AVAILABLE RECORDS:

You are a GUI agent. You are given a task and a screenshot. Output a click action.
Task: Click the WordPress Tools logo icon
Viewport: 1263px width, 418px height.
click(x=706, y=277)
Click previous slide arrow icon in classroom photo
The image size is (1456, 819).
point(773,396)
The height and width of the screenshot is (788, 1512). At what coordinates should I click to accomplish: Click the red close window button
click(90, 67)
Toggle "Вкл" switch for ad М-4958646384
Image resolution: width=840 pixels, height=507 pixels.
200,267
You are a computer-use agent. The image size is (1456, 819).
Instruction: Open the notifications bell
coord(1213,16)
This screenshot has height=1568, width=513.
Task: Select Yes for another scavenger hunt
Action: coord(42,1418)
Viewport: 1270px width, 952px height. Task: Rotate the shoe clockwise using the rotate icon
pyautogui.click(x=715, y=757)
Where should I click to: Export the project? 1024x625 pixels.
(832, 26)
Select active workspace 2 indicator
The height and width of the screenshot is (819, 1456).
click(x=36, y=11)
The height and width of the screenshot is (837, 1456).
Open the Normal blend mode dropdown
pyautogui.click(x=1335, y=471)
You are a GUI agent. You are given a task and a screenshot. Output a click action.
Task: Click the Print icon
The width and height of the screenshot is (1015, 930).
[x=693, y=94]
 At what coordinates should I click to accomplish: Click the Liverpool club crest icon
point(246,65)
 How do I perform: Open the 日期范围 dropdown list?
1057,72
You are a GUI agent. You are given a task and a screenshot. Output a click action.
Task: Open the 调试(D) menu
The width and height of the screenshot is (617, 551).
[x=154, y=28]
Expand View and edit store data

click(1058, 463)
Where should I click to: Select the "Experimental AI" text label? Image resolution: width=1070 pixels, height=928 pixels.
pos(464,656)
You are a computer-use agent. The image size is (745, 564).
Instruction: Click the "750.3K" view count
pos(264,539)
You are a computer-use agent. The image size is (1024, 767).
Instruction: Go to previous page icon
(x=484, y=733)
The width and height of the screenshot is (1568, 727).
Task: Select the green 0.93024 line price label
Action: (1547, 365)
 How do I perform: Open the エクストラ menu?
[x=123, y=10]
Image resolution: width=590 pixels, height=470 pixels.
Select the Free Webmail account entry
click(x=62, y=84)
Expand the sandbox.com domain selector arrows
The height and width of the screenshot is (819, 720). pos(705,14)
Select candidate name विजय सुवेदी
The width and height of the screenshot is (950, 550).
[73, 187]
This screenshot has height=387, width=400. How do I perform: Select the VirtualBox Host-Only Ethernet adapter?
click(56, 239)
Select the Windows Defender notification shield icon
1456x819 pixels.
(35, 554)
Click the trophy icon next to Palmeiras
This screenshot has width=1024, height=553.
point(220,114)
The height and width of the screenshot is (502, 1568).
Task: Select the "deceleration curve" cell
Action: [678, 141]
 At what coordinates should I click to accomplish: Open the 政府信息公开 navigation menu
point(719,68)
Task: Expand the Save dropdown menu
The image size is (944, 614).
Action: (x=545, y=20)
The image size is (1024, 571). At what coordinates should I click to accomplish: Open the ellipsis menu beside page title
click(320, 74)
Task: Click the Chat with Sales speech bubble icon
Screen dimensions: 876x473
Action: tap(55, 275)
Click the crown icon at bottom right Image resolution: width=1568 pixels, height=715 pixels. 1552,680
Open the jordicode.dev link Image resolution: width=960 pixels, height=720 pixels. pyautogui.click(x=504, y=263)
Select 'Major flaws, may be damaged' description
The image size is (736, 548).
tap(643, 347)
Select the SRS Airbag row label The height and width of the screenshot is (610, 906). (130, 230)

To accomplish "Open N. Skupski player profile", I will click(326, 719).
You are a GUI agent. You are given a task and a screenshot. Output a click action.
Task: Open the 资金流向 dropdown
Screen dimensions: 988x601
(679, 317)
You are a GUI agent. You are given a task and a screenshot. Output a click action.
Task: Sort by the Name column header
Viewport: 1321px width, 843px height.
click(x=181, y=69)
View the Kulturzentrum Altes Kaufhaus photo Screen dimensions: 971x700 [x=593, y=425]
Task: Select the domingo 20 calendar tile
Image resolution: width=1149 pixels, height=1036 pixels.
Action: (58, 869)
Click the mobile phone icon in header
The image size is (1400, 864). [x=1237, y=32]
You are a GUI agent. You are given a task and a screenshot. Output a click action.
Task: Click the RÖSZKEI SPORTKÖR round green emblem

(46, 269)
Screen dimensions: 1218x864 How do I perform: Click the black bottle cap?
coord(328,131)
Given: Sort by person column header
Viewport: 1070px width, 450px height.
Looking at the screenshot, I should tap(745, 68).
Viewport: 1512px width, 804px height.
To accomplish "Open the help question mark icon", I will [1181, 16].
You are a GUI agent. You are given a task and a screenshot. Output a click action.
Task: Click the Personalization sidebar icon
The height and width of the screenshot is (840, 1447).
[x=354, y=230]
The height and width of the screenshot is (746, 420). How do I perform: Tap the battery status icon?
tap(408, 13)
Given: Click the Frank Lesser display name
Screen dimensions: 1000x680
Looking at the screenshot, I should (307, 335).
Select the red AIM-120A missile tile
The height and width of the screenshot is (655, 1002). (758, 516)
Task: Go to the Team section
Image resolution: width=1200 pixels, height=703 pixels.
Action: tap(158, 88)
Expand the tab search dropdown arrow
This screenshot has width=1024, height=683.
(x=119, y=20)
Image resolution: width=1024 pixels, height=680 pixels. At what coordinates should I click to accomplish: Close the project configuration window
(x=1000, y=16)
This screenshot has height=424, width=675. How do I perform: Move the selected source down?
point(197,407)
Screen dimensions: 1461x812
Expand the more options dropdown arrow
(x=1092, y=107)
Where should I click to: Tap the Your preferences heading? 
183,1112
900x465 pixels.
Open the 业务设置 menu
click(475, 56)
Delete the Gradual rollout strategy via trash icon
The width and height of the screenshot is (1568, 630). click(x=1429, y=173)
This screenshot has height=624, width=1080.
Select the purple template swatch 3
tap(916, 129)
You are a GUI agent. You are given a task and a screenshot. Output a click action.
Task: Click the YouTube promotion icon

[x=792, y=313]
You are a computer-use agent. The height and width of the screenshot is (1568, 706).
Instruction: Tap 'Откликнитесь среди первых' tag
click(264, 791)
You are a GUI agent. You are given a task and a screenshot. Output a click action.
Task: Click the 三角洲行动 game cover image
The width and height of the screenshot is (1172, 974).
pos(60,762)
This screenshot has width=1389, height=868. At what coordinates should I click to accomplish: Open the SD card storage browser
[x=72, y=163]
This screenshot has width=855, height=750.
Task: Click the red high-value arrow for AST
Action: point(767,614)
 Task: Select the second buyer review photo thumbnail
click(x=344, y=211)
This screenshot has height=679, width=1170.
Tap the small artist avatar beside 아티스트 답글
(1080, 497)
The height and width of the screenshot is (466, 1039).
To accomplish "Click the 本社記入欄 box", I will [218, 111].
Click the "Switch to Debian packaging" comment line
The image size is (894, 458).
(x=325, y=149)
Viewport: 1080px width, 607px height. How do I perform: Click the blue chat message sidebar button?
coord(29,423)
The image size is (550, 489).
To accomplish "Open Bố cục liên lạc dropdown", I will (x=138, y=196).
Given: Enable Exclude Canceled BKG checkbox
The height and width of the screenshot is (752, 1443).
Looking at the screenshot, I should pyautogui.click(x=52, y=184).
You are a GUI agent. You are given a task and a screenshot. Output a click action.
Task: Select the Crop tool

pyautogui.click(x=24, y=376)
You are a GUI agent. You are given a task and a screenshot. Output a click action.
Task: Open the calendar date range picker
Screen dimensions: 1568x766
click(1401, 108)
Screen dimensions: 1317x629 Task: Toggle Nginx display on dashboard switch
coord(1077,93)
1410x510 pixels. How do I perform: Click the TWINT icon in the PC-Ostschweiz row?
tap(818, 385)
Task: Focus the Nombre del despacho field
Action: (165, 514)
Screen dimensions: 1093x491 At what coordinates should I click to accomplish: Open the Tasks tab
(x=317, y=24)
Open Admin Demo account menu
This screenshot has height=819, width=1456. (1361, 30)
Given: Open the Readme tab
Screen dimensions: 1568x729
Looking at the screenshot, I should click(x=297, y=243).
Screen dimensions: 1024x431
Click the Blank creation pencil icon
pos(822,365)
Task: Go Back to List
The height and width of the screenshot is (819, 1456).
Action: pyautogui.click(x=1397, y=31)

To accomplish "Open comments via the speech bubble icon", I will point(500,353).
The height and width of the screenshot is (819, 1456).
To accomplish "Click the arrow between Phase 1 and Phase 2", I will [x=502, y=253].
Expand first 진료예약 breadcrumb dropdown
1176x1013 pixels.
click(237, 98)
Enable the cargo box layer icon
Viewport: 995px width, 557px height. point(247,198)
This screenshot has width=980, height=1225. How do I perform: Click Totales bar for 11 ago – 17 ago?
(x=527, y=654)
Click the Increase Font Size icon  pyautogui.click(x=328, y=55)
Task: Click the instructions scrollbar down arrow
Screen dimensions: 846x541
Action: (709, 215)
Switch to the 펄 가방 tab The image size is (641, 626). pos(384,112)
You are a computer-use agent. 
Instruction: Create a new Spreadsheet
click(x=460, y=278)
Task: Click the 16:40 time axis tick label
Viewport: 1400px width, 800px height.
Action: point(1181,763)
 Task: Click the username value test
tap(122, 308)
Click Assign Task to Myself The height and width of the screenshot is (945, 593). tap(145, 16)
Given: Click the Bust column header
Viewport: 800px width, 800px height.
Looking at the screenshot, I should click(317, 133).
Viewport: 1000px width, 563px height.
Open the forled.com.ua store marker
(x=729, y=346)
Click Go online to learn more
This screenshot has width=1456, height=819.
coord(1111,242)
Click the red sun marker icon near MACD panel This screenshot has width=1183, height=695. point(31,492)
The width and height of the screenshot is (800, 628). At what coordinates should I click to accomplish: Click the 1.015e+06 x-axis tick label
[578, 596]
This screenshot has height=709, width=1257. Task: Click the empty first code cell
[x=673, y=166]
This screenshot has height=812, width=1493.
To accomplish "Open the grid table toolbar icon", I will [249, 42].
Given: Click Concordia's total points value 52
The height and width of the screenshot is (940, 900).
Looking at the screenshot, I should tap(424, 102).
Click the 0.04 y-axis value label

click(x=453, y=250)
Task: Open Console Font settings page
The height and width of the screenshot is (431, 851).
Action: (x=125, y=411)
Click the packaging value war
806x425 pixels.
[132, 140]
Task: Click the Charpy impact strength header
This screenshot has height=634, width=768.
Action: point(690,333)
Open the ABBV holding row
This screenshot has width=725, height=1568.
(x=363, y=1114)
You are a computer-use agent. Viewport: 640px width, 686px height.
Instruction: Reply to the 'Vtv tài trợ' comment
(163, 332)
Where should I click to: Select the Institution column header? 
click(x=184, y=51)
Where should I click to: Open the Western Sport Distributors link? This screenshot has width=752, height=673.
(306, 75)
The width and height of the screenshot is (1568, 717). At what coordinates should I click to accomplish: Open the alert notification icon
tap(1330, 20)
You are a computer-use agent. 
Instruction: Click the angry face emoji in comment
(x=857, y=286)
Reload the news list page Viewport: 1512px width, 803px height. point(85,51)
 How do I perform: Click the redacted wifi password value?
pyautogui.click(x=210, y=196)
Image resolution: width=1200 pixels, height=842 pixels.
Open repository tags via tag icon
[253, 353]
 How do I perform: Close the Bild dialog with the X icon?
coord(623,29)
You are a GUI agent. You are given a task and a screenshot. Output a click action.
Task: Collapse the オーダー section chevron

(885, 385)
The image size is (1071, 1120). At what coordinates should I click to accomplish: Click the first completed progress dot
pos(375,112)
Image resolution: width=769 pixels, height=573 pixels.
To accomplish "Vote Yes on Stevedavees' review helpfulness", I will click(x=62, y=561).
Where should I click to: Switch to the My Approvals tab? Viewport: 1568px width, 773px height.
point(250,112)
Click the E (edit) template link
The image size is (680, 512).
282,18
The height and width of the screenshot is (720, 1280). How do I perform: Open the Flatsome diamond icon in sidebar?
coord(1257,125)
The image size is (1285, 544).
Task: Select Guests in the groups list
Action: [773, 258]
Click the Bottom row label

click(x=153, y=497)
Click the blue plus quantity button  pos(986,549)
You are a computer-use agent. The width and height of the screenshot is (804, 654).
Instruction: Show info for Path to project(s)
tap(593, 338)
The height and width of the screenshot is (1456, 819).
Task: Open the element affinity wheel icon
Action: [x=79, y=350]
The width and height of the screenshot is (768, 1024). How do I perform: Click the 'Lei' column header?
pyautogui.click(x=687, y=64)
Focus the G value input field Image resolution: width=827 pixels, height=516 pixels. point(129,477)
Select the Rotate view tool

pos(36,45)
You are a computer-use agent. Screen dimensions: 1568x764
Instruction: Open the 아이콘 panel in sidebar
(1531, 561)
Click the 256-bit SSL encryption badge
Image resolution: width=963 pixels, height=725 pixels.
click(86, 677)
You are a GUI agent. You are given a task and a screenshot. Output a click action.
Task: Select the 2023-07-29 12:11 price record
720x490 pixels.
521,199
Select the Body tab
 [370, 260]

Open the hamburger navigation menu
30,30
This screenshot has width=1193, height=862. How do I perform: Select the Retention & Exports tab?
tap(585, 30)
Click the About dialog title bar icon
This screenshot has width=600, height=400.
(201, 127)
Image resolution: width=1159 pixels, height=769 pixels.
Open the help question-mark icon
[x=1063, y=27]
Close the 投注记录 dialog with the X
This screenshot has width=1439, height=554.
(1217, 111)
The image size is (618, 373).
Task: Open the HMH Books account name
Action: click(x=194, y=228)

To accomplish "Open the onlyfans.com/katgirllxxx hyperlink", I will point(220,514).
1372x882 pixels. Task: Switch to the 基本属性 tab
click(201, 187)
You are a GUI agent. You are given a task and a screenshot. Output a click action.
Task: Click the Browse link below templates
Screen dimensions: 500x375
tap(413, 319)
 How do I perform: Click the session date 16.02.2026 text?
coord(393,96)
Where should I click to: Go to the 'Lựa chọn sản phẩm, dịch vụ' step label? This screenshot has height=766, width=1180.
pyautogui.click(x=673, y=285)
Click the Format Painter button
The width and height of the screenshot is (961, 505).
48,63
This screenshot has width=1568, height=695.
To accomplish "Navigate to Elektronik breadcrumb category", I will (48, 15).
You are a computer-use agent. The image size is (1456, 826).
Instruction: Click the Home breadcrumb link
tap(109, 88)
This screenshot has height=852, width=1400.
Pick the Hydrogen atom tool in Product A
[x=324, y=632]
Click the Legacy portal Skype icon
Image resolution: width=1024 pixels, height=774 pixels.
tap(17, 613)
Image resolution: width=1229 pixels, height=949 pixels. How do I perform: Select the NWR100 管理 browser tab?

WORK TO COMPLETE:
Echo the listing between the line holding "Viewport: 1080px width, 607px" and the line holding "Action: (165, 514)", inclusive.

RESPONSE TO THIS TASK:
Viewport: 1080px width, 607px height. How do I perform: Click the blue chat message sidebar button?
coord(29,423)
The image size is (550, 489).
To accomplish "Open Bố cục liên lạc dropdown", I will (x=138, y=196).
Given: Enable Exclude Canceled BKG checkbox
The height and width of the screenshot is (752, 1443).
Looking at the screenshot, I should pyautogui.click(x=52, y=184).
You are a GUI agent. You are given a task and a screenshot. Output a click action.
Task: Select the Crop tool

pyautogui.click(x=24, y=376)
You are a GUI agent. You are given a task and a screenshot. Output a click action.
Task: Open the calendar date range picker
Screen dimensions: 1568x766
click(1401, 108)
Screen dimensions: 1317x629 Task: Toggle Nginx display on dashboard switch
coord(1077,93)
1410x510 pixels. How do I perform: Click the TWINT icon in the PC-Ostschweiz row?
tap(818, 385)
Task: Focus the Nombre del despacho field
Action: (165, 514)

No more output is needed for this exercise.